My first point is regarding what you wrote here: “I feel like if I fail, everything they have done for me will be for nothing”- that is, if you fail to “be able to support them (your parents) financially in their old age”, that would mean that the food, clothes, school supplies and so forth that they paid for you to have would have been for nothing.
In a society where older people do not have a way to survive except by being taken care of financially by their adult children, and that is the societal expectation (is this true in your case?), I can understand this way of thinking. But even then, I hope that their motivation was to fulfil their own responsibility to take care of whom they brought into their world and that they were interested in your well-being for its own sake.
My second point is regarding your childhood experience with your friend and her cousin, that tells me that the core belief that you were inadequate/ less than was already formed by that point, before this experience.

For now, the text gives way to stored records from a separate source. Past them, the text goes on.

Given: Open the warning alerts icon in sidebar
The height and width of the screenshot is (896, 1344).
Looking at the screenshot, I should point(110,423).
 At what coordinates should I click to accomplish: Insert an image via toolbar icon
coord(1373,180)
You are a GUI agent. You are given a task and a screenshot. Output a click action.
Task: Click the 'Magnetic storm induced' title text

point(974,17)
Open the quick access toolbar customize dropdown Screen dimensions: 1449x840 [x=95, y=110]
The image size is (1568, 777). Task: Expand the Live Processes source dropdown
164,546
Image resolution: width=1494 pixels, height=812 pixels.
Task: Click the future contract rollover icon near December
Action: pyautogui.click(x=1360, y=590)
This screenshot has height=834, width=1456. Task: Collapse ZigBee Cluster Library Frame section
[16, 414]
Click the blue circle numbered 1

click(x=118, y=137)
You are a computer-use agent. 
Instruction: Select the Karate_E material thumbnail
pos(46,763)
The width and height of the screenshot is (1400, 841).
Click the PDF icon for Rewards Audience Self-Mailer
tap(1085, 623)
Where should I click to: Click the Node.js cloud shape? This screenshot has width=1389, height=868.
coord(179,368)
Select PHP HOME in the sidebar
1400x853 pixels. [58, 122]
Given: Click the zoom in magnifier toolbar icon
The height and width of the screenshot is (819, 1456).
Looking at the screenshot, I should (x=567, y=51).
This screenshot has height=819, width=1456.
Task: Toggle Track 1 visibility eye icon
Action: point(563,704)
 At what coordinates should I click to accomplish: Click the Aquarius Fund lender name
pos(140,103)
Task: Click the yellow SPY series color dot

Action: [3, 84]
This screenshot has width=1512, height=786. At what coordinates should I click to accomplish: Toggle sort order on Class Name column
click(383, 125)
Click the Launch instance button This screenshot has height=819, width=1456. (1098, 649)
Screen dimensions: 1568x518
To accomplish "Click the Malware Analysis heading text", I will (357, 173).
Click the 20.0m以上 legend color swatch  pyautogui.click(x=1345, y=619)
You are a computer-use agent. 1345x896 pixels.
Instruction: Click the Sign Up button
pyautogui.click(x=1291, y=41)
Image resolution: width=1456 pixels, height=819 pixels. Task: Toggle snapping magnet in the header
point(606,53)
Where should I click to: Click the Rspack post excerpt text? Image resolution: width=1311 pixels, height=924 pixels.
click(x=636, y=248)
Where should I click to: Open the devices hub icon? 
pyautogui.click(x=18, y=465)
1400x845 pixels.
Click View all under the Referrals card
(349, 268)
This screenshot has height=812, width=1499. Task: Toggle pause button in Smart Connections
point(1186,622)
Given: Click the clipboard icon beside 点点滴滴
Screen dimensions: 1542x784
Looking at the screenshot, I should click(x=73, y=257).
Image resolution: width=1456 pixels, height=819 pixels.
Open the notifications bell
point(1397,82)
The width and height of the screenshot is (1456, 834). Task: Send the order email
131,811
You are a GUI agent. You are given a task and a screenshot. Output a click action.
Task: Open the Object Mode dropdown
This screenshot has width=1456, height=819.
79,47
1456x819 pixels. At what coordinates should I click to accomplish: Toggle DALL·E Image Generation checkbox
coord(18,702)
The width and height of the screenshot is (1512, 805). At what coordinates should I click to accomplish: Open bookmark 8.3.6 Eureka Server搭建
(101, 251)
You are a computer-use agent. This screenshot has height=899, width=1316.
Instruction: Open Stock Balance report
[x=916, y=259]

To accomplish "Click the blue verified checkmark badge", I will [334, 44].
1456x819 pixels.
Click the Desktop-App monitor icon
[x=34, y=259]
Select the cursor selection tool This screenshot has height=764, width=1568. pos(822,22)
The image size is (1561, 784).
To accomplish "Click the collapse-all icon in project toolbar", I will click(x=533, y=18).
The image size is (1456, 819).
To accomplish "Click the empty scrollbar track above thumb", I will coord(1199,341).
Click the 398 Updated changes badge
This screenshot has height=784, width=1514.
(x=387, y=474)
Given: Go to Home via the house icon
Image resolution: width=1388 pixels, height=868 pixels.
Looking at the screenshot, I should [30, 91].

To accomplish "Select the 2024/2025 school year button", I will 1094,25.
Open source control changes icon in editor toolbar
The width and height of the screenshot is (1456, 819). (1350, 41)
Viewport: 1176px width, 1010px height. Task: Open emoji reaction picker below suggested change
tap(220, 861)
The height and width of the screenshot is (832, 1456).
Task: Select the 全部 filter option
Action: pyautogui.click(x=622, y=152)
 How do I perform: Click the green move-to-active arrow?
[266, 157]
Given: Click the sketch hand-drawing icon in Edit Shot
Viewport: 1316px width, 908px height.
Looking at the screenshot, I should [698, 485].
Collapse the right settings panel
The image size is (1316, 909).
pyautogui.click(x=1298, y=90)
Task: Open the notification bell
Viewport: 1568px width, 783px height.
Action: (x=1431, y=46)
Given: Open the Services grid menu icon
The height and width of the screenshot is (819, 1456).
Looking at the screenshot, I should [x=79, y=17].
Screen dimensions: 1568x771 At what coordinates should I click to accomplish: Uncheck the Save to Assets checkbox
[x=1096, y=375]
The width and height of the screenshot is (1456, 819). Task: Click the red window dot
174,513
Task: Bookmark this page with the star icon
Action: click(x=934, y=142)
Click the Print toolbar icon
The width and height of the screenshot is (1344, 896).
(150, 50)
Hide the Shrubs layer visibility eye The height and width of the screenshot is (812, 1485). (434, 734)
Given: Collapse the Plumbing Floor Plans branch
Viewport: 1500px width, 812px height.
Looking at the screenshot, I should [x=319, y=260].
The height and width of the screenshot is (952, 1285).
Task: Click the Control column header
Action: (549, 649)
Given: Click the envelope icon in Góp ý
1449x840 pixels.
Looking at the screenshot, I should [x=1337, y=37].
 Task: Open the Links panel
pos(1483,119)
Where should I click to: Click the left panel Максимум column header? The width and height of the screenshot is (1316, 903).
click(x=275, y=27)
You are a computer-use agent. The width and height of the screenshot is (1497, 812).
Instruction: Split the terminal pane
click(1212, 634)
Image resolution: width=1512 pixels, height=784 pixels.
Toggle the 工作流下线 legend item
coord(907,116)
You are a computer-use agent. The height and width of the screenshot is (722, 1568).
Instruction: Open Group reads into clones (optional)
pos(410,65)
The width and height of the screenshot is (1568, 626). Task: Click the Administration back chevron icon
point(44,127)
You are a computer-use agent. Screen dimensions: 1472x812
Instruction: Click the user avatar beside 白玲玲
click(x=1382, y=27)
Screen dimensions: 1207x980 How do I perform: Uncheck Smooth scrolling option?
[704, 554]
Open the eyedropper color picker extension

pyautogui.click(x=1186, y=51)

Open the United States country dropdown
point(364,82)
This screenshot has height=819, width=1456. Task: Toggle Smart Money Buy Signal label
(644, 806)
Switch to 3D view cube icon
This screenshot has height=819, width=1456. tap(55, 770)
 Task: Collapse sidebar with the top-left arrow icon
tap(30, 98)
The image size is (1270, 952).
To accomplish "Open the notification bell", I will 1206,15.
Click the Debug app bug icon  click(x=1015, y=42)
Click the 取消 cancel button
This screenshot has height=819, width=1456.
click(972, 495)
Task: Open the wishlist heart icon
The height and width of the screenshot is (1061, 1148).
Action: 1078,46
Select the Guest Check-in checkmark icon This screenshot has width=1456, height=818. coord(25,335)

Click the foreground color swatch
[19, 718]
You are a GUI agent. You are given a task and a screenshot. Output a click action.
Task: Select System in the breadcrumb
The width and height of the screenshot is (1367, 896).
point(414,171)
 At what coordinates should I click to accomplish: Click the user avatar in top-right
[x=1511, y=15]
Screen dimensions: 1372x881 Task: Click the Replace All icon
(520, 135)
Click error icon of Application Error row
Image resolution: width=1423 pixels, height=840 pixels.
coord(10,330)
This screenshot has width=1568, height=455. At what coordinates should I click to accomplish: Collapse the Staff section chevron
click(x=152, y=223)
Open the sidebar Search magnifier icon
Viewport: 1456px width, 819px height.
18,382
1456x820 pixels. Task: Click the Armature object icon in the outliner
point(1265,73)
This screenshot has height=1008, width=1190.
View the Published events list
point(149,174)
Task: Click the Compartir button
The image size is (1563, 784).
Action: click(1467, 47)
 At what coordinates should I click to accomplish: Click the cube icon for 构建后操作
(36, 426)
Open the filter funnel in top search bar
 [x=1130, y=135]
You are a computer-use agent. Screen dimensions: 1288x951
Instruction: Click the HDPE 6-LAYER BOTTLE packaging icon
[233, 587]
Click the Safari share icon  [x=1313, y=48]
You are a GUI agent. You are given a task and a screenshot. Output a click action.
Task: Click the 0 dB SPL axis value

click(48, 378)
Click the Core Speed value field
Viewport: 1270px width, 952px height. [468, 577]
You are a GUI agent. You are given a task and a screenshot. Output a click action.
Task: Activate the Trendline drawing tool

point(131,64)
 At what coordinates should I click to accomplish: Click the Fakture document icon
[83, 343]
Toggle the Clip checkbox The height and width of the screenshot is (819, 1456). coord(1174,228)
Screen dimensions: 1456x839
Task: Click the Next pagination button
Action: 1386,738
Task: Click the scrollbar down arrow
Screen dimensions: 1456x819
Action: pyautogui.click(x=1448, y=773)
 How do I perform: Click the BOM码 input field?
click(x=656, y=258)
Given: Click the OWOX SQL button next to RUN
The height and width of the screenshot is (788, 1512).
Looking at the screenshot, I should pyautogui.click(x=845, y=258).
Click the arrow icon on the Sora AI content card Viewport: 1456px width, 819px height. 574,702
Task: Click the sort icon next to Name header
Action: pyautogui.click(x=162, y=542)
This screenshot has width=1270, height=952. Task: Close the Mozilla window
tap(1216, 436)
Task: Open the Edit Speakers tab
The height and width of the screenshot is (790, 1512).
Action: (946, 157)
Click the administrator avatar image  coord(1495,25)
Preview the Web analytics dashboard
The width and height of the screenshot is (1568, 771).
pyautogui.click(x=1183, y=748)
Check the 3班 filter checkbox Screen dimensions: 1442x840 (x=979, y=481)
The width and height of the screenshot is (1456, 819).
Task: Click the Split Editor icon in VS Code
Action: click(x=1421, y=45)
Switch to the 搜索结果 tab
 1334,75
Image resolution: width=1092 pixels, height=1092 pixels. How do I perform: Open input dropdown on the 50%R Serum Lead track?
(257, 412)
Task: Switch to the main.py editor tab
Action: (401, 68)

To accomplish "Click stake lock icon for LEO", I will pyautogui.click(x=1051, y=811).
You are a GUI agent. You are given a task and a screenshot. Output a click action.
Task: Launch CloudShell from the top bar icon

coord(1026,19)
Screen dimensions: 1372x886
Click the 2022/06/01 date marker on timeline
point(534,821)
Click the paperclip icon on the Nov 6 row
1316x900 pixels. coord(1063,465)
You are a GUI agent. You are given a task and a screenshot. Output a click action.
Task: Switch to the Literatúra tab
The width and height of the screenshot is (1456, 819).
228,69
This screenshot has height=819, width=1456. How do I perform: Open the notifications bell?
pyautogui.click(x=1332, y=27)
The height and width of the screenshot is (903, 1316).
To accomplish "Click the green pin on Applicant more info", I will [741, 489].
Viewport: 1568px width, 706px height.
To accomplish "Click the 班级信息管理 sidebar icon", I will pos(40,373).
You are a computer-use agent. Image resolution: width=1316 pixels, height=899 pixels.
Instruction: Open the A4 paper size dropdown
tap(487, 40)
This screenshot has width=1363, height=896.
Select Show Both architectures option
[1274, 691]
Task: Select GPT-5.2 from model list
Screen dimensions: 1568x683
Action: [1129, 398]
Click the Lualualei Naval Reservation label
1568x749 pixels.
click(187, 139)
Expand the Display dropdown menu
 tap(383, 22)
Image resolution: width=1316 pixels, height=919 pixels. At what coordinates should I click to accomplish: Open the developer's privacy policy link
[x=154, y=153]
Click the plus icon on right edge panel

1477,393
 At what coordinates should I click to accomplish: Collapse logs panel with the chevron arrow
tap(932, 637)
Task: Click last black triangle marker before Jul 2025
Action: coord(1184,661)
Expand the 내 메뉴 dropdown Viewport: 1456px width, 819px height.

You wrote regarding age 6 or 7, “around the age that I began to stop being as close to my dad. He kind of took a backseat in raising me”- meaning he was close and he withdrew, moving farther away from you; you reached out to him and he rejected you, correct?
If you would like, will you share more about this last item? My purpose is to look into the origin of this false core belief that you are inadequate and less than. It is the beginning of the process of challenging such a core belief, evaluating it and hopefully changing it to a true core belief.
Can you imagine believing you are adequate and equal to others, that no one is more than you.